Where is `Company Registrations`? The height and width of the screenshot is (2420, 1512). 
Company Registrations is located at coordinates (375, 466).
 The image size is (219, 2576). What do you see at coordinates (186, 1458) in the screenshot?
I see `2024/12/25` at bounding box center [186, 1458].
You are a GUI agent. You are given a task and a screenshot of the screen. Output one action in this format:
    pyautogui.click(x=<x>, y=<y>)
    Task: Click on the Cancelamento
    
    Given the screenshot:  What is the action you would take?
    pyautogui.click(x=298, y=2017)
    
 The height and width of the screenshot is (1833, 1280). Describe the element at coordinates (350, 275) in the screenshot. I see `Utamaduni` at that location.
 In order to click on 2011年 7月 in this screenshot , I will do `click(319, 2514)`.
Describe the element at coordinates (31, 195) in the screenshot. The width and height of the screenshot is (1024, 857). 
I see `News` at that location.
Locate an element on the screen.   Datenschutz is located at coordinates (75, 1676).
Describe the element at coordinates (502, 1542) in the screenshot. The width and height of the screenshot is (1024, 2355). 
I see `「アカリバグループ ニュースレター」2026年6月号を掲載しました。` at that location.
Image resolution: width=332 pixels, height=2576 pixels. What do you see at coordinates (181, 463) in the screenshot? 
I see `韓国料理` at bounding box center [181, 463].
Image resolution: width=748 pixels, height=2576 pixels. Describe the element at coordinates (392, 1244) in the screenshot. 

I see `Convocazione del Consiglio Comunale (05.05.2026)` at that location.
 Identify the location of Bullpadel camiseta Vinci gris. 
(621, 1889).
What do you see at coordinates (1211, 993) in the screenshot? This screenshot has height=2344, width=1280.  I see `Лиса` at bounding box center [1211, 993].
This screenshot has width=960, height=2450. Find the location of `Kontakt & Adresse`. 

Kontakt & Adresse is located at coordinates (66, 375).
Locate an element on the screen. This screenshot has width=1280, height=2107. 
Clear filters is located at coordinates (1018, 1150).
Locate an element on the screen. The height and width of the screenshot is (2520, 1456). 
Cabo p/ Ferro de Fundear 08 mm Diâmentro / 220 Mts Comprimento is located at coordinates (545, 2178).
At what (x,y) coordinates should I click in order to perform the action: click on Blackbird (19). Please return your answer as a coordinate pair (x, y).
*-*-*
[Short problem]
Rewrite everything from the line containing "Identify the location" down to the line containing "What do you see at coordinates (1211, 993)" as a JSON list of strings, with one string per line and blank lines omitted.

[Solution to this task]
[
  " Identify the location of Bullpadel camiseta Vinci gris. ",
  "(621, 1889).",
  "What do you see at coordinates (1211, 993) in the screenshot? This screenshot has height=2344, width=1280.  I see `Лиса` at bounding box center [1211, 993]."
]